* TEXT SHOWN *
Russia has been pitching a rival missile platform that costs half of those made by US companies, reports CNBC, which has resulted in several countries dealing with the Kremlin “despite the potential for blowback.”

Sefa Karacan | Anadolu Agency | Getty Images

The Russian S-400 mobile long-range surface-to-air missile system costs around $500 million, vs. the $1 billion price tag for a US-made Raytheon Patriot Pac-2 battery, while a THAAD battery made by Lockheed Martin costs just about $3 billion, according to people with first-hand knowledge of a US intelligence assessment.

Nearly 13 countries have expressed interest in buying Russia’s S-400, a move that could trigger potential U.S. sanctions under the Countering America’s Adversaries Through Sanctions Act, which President Donald Trump signed in August 2017. In September, the U.S. slapped sanctions on China  for buying fighter jets and missiles from Russia. However, the U.S. could grant sanction waivers. –CNBC

Turkey, meanwhile, may be hit with US sanctions over their decision to purchase the S-400 defense system, which the United States says poses a risk to its F-35 fifth generation stealth fighter platform.

Meanwhile, India called the United States’ bluff over sanctions in late Ocotber, standing its ground in its decision to buy the S-400.

One of the reasons Russian systems are generally considered less expensive than their American counterparts is because they don’t include pricey ongoing maintenance.

“When foreign militaries buy American, above and beyond the purchase, they are buying a partnership with the U.S. military,” Andrew Hunter, director of the Defense-Industrial Initiatives Group at the Center for Strategic and International Studies, told CNBC. “And that plus the maintenance and technical assistance is a big part of the cost difference.

The S-400 system made its debut in 2007, succeeding the S-200 and S-300 missile systems. According to CNBC, “the Russian-made S-400 is capable of engaging a wider array of targets, at longer ranges and against multiple threats simultaneously,” vs. US-made systems.

* INPUT MATERIAL *
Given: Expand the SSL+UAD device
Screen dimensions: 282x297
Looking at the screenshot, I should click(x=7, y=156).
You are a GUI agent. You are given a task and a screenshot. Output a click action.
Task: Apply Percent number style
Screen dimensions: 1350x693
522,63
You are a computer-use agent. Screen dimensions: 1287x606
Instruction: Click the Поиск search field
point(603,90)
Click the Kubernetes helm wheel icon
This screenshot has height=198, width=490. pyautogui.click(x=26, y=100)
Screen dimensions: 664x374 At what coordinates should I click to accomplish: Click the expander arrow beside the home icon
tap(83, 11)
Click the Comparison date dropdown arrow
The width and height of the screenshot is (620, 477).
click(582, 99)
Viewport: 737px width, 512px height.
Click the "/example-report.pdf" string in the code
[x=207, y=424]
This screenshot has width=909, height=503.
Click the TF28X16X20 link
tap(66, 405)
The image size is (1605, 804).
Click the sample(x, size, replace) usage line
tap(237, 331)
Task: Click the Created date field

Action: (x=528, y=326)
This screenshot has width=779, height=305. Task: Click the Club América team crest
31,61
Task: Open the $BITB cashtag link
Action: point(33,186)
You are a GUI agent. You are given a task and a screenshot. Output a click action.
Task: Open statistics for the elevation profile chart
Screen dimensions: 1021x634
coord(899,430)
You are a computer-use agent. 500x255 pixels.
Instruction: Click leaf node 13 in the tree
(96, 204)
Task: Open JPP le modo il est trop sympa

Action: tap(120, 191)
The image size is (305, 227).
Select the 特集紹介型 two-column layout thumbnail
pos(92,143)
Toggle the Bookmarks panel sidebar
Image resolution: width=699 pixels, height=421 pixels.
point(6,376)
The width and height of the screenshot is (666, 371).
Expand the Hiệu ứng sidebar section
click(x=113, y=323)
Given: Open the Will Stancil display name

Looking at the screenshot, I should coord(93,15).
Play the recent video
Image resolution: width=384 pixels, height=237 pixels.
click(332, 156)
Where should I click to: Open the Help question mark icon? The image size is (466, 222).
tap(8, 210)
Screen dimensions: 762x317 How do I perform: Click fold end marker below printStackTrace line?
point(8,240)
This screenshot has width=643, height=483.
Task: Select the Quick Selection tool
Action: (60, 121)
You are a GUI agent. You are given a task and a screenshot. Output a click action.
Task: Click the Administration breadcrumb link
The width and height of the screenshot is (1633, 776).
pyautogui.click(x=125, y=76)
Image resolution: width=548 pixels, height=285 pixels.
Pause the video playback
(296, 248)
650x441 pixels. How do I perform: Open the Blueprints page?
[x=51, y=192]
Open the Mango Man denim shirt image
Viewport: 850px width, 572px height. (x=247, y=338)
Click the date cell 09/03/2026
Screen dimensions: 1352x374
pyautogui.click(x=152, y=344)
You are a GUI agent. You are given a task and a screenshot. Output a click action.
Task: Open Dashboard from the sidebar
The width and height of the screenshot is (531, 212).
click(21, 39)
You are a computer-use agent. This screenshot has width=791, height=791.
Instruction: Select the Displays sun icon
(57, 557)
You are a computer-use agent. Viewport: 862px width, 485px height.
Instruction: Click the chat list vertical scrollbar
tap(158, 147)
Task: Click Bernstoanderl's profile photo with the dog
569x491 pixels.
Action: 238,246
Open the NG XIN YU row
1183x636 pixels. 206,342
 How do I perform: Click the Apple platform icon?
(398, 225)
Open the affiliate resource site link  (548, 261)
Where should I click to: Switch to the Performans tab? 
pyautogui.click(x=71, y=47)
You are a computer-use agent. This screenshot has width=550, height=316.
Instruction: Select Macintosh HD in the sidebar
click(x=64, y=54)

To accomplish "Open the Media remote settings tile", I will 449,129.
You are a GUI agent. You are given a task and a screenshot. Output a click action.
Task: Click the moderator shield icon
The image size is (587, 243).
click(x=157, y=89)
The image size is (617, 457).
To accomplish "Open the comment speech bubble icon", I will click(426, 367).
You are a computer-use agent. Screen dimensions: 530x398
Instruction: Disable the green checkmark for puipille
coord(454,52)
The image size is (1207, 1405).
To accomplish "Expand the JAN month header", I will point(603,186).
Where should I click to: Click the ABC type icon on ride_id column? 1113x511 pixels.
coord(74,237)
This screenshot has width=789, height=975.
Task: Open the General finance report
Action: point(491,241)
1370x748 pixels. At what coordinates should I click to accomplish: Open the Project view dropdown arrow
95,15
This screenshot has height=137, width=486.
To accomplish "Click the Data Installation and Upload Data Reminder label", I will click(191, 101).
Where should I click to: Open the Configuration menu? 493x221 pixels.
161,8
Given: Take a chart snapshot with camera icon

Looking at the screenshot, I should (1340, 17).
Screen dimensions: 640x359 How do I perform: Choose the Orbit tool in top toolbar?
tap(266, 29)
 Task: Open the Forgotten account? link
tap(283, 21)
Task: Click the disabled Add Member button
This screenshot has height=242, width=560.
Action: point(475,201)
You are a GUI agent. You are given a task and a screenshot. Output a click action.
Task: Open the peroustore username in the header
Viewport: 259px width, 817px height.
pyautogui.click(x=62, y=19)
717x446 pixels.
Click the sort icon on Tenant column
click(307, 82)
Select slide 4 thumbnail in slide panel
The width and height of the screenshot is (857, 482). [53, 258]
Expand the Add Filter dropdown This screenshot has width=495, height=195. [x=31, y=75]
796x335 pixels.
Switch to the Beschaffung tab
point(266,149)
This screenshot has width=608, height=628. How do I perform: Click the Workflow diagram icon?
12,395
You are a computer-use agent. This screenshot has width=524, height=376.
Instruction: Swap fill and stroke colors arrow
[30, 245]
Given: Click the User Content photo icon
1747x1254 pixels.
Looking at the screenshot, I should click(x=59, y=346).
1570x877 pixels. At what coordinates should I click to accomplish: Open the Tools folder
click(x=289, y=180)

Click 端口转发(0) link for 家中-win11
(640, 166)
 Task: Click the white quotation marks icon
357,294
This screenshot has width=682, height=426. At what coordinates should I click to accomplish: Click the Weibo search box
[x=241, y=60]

* PROBLEM 1 *
Transcribe the whole S-400 article word for word.
* PROBLEM 2 *
Restate word for word the rows from the one with "Click the Comparison date dropdown arrow" up to and including the one with "pyautogui.click(x=152, y=344)", and nothing else.
The rows that come after the S-400 article are unrelated to it.

* COMPLETE OUTPUT 1 *
Russia has been pitching a rival missile platform that costs half of those made by US companies, reports CNBC, which has resulted in several countries dealing with the Kremlin “despite the potential for blowback.”

Sefa Karacan | Anadolu Agency | Getty Images

The Russian S-400 mobile long-range surface-to-air missile system costs around $500 million, vs. the $1 billion price tag for a US-made Raytheon Patriot Pac-2 battery, while a THAAD battery made by Lockheed Martin costs just about $3 billion, according to people with first-hand knowledge of a US intelligence assessment.

Nearly 13 countries have expressed interest in buying Russia’s S-400, a move that could trigger potential U.S. sanctions under the Countering America’s Adversaries Through Sanctions Act, which President Donald Trump signed in August 2017. In September, the U.S. slapped sanctions on China  for buying fighter jets and missiles from Russia. However, the U.S. could grant sanction waivers. –CNBC

Turkey, meanwhile, may be hit with US sanctions over their decision to purchase the S-400 defense system, which the United States says poses a risk to its F-35 fifth generation stealth fighter platform.

Meanwhile, India called the United States’ bluff over sanctions in late Ocotber, standing its ground in its decision to buy the S-400.

One of the reasons Russian systems are generally considered less expensive than their American counterparts is because they don’t include pricey ongoing maintenance.

“When foreign militaries buy American, above and beyond the purchase, they are buying a partnership with the U.S. military,” Andrew Hunter, director of the Defense-Industrial Initiatives Group at the Center for Strategic and International Studies, told CNBC. “And that plus the maintenance and technical assistance is a big part of the cost difference.

The S-400 system made its debut in 2007, succeeding the S-200 and S-300 missile systems. According to CNBC, “the Russian-made S-400 is capable of engaging a wider array of targets, at longer ranges and against multiple threats simultaneously,” vs. US-made systems.

* COMPLETE OUTPUT 2 *
Click the Comparison date dropdown arrow
The width and height of the screenshot is (620, 477).
click(582, 99)
Viewport: 737px width, 512px height.
Click the "/example-report.pdf" string in the code
[x=207, y=424]
This screenshot has width=909, height=503.
Click the TF28X16X20 link
tap(66, 405)
The image size is (1605, 804).
Click the sample(x, size, replace) usage line
tap(237, 331)
Task: Click the Created date field

Action: (x=528, y=326)
This screenshot has width=779, height=305. Task: Click the Club América team crest
31,61
Task: Open the $BITB cashtag link
Action: point(33,186)
You are a GUI agent. You are given a task and a screenshot. Output a click action.
Task: Open statistics for the elevation profile chart
Screen dimensions: 1021x634
coord(899,430)
You are a computer-use agent. 500x255 pixels.
Instruction: Click leaf node 13 in the tree
(96, 204)
Task: Open JPP le modo il est trop sympa

Action: tap(120, 191)
The image size is (305, 227).
Select the 特集紹介型 two-column layout thumbnail
pos(92,143)
Toggle the Bookmarks panel sidebar
Image resolution: width=699 pixels, height=421 pixels.
point(6,376)
The width and height of the screenshot is (666, 371).
Expand the Hiệu ứng sidebar section
click(x=113, y=323)
Given: Open the Will Stancil display name

Looking at the screenshot, I should coord(93,15).
Play the recent video
Image resolution: width=384 pixels, height=237 pixels.
click(332, 156)
Where should I click to: Open the Help question mark icon? The image size is (466, 222).
tap(8, 210)
Screen dimensions: 762x317 How do I perform: Click fold end marker below printStackTrace line?
point(8,240)
This screenshot has width=643, height=483.
Task: Select the Quick Selection tool
Action: (60, 121)
You are a GUI agent. You are given a task and a screenshot. Output a click action.
Task: Click the Administration breadcrumb link
The width and height of the screenshot is (1633, 776).
pyautogui.click(x=125, y=76)
Image resolution: width=548 pixels, height=285 pixels.
Pause the video playback
(296, 248)
650x441 pixels. How do I perform: Open the Blueprints page?
[x=51, y=192]
Open the Mango Man denim shirt image
Viewport: 850px width, 572px height. (x=247, y=338)
Click the date cell 09/03/2026
Screen dimensions: 1352x374
pyautogui.click(x=152, y=344)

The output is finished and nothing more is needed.